(Excerpted text)
══════════

SECOND AMENDMENT TO
AMENDED AND RESTATED RECEIVABLES PURCHASE AGREEMENT
THIS SECOND AMENDMENT TO AMENDED AND RESTATED RECEIVABLES PURCHASE AGREEMENT (this “Amendment”), dated as of June 4, 2012, is entered into among CINCINNATI BELL FUNDING LLC (the “Seller”), CINCINNATI BELL INC., as Servicer (the “Servicer”), and as Performance Guarantor (the “Performance Guarantor”), the Purchasers and Purchaser Agents parties hereto and PNC BANK, NATIONAL ASSOCIATION (“PNC”), as administrator for each Purchaser Group (the “Administrator”).
RECITALS
1.The parties hereto are parties to the Amended and Restated Receivables Purchase Agreement, dated as of June 6, 2011 (as amended, amended and restated, supplemented or otherwise modified through the date hereof, the “Agreement”).
2.The parties hereto desire to amend the Agreement as hereinafter set forth.
3.Concurrently with this Amendment, the Seller, the Servicer, the Administrator, the Purchaser Agents, the LC Bank and the LC Participants are entering into an amended and restated Fee Letter dated as of the date hereof (the “A&R Fee Letter”).
NOW THEREFORE, for good and valuable consideration, the receipt and sufficiency of which are hereby acknowledged, the parties hereto hereby agree as follows:
SECTION 1.Certain Defined Terms. Capitalized terms that are used but not defined herein shall have the meanings set forth in the Agreement.
SECTION 2.Amendments to the Agreement. The Agreement is hereby amended as follows:
(a)Section 1.7 of the Agreement is amended by replacing clause (a) thereof in its entirety with the following:
(a) If, after the date hereof, the Administrator, any Purchaser, Liquidity Provider or Program Support Provider or any of their respective Affiliates (each an “Affected Person”) determines that (i) the introduction of or any change in or in the interpretation of, any law, rule or regulation (including any applicable law, rule or regulation regarding capital adequacy) after the date hereof, (ii) compliance with any request, guideline or directive from any central bank or other Governmental Authority (whether or not having the force of law) made after the date hereof or (iii) the existence of, or compliance with, any Specified Regulation, which, in any of the circumstances described in clause (i), (ii) or (iii) above, increases or would increase the amount of capital required or expected to be maintained by such Affected Person based upon the existence of any commitment to make Purchases of (or otherwise to maintain the investment in) Pool Receivables or any related liquidity facility, credit enhancement facility and other commitments of the same type, then, upon demand by such Affected Person (with a copy to the Administrator), the Seller shall promptly pay such Affected Person, from time to time as specified by such Affected Person, additional amounts sufficient to compensate such Affected Person in the light of such circumstances, to the extent that such Affected Person determines such increase in capital is allocable to the existence of any of such commitments.

══════════

(Extracted data entries)

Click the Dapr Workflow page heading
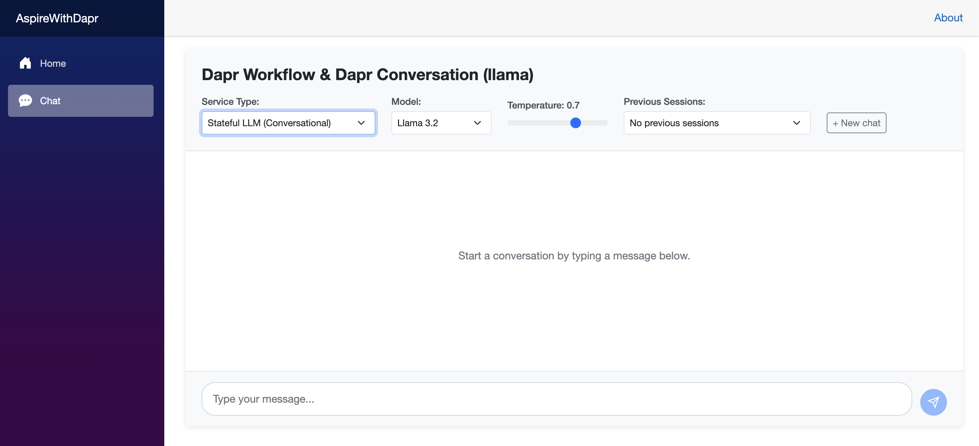The height and width of the screenshot is (446, 979). tap(367, 74)
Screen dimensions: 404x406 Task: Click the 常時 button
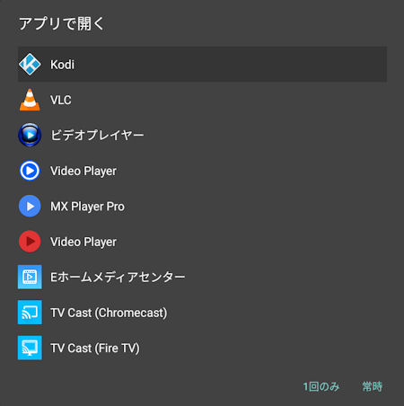point(373,386)
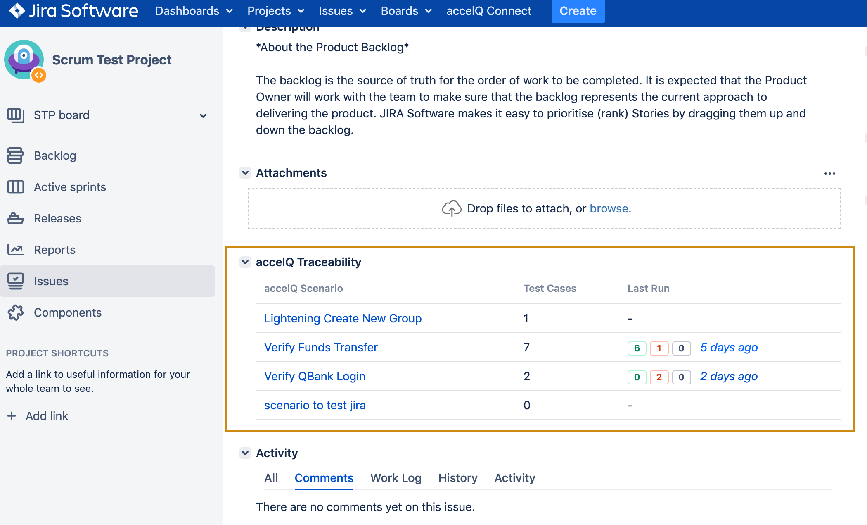Collapse the Attachments section expander

[x=246, y=172]
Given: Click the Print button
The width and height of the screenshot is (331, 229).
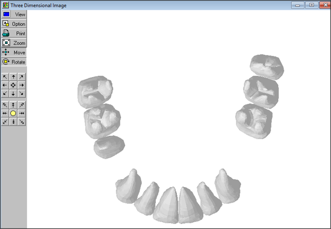Looking at the screenshot, I should (x=13, y=33).
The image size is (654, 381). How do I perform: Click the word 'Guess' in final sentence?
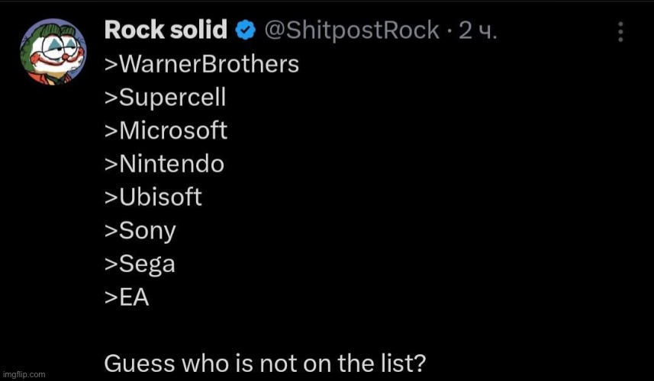140,363
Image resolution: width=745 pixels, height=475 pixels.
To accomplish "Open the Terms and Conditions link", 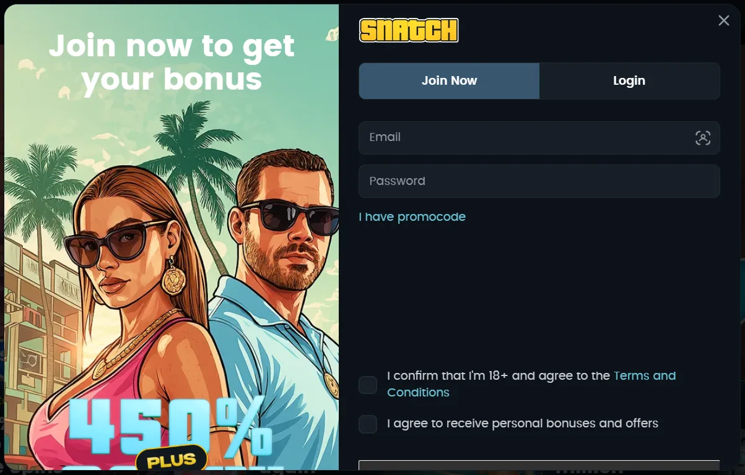I will click(531, 384).
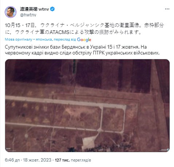
Task: Open the satellite image of Berdyansk airfield
Action: click(x=87, y=106)
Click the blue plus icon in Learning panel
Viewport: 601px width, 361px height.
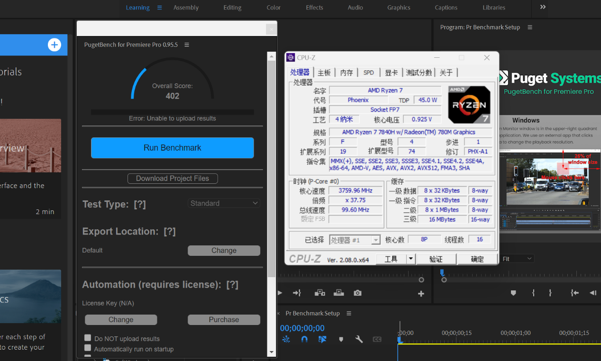(55, 45)
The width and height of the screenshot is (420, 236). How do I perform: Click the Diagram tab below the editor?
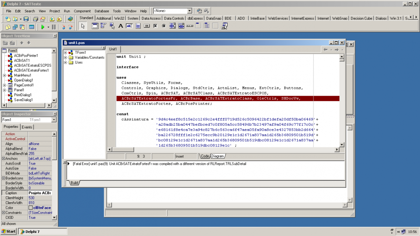[218, 156]
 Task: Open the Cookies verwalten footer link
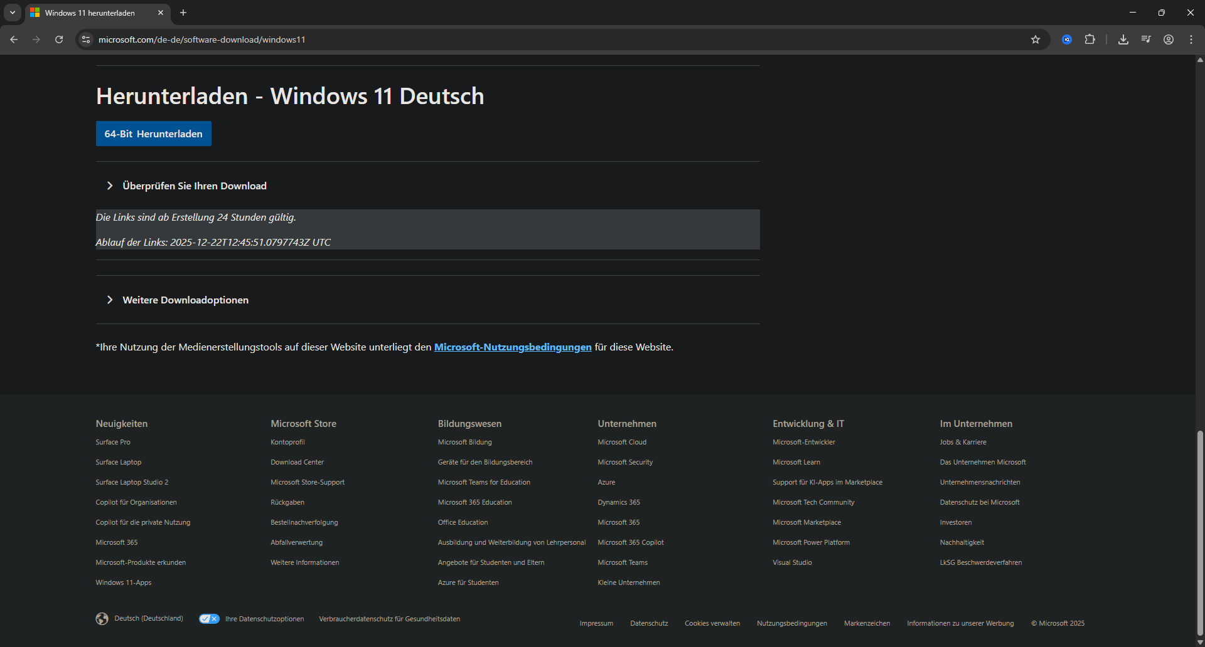pos(712,623)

══════════

(Directives)
(1) Based on the Cincinnati Bell amendment, say whether each statement is true: (a) the amendment is dated as of June 4, 2012; (b) PNC Bank serves as Servicer; (c) the A&R Fee Letter is entered into after the amendment. Answer yes or no for each, and quote the words from the text that decide it.
(2) Go on writing the Cincinnati Bell amendment, starting right after its last sentence.
The extracted data lines aren't needed for anything here.

(Results for the exercise)
(1)
(a) Yes: "dated as of June 4, 2012"
(b) No: "CINCINNATI BELL INC., as Servicer"
(c) No: "Concurrently with this Amendment"

(2)
(b)Section 1.7 of the Agreement is amended by replacing clause (b) thereof in the entirety with the following:
(b) If, due to: (i) the introduction of or any change in or in the interpretation of any law or regulation after the date hereof, (ii) compliance with any guideline or request from any central bank or other Governmental Authority (whether or not having the force of law) made after the date hereof or (iii) the existence of, or compliance with, any Specified Regulation, there shall be (in any of the circumstances described in clause (i), (ii) or (iii) above) any increase in the cost to any Affected Person of agreeing to purchase or purchasing, or maintaining the ownership of, the Purchased Interest (or its portion thereof) in respect of which Discount is computed by reference to the Euro-Rate or LMIR, then, upon demand by such Affected Person, the Seller shall promptly pay to such Affected Person, from time to time as specified by such Affected Person, additional amounts sufficient to compensate such Affected Person for such increased costs.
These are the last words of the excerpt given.